WHAT IS NEEDED -
Please state how many lines in the rows below contain the string "screenshot", giving only the number.

==================================================

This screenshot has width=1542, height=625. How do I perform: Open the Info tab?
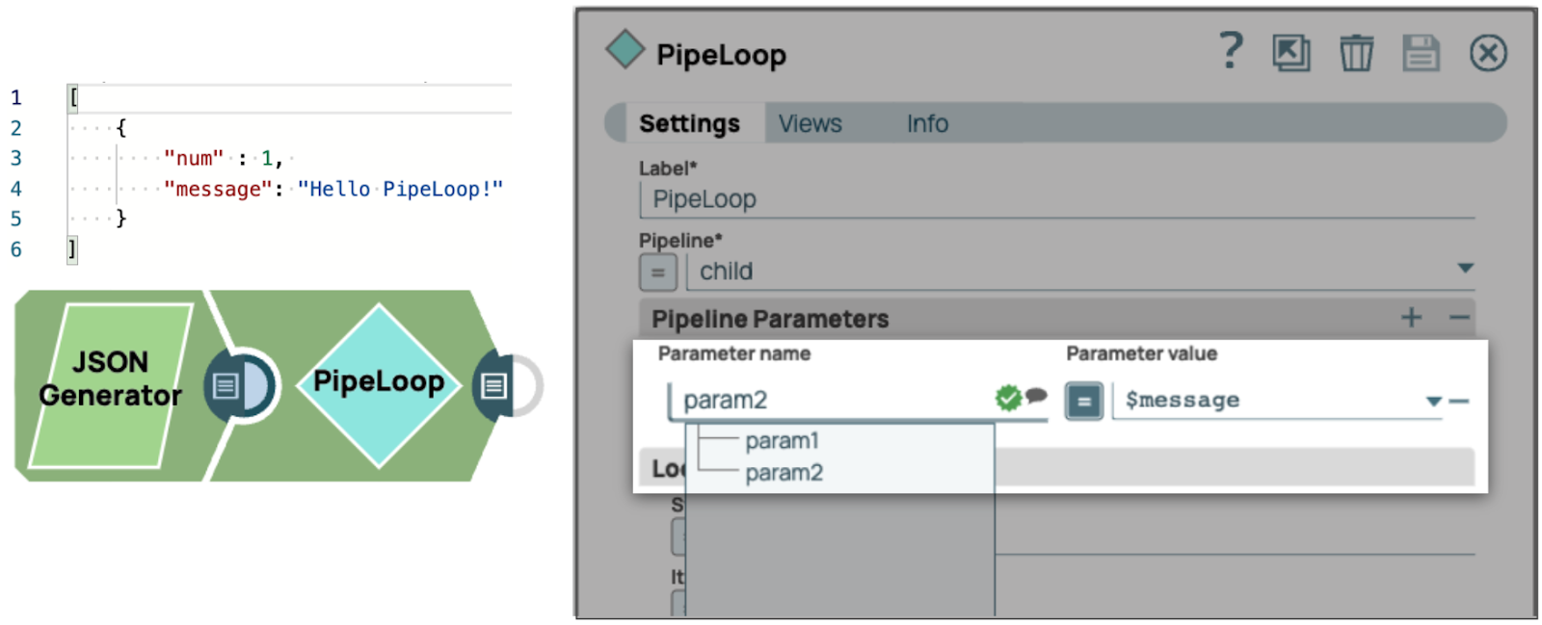927,124
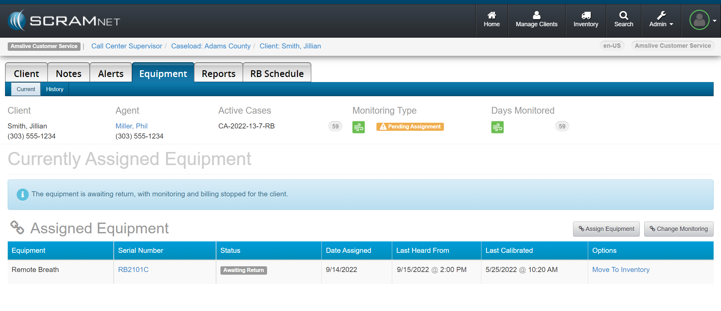Open the user profile avatar dropdown
The image size is (721, 311).
click(703, 20)
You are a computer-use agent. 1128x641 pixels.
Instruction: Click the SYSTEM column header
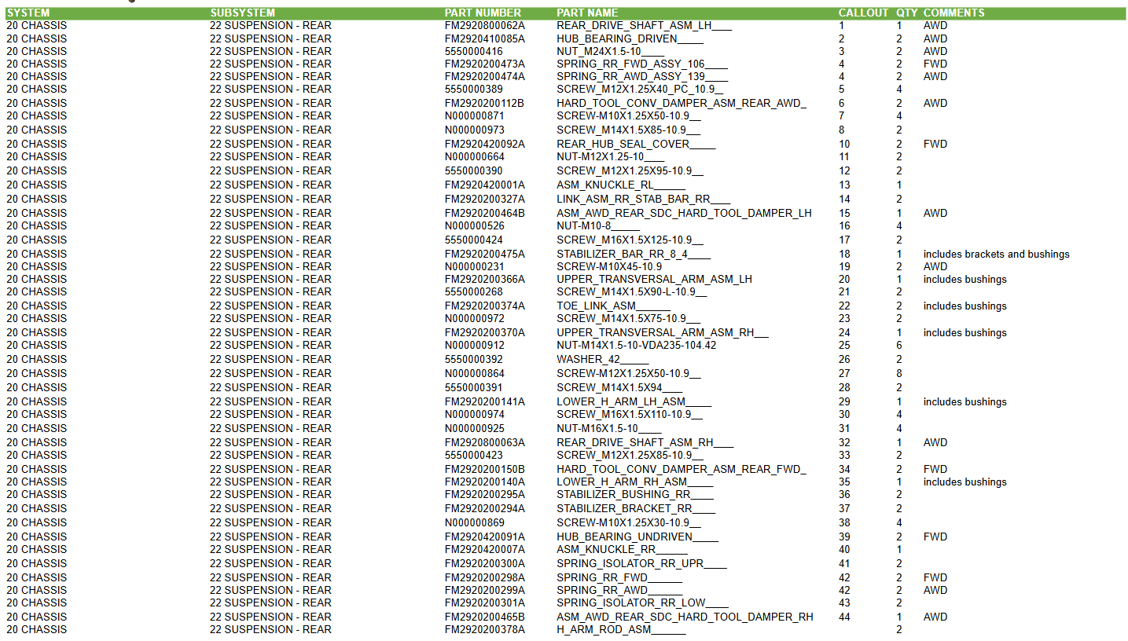[28, 13]
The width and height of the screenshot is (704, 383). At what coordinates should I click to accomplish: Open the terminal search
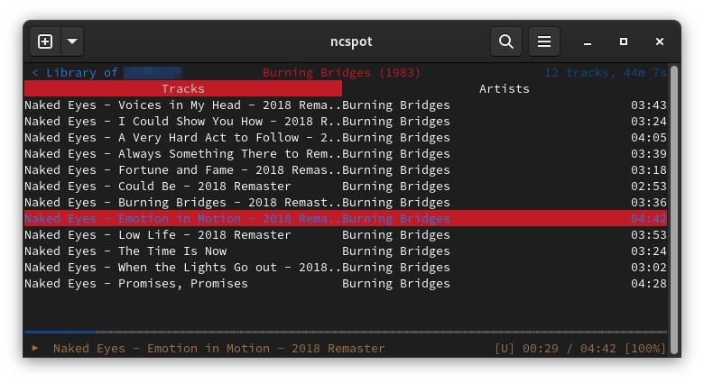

==================================================

OUTPUT FOR THIS EXERCISE -
2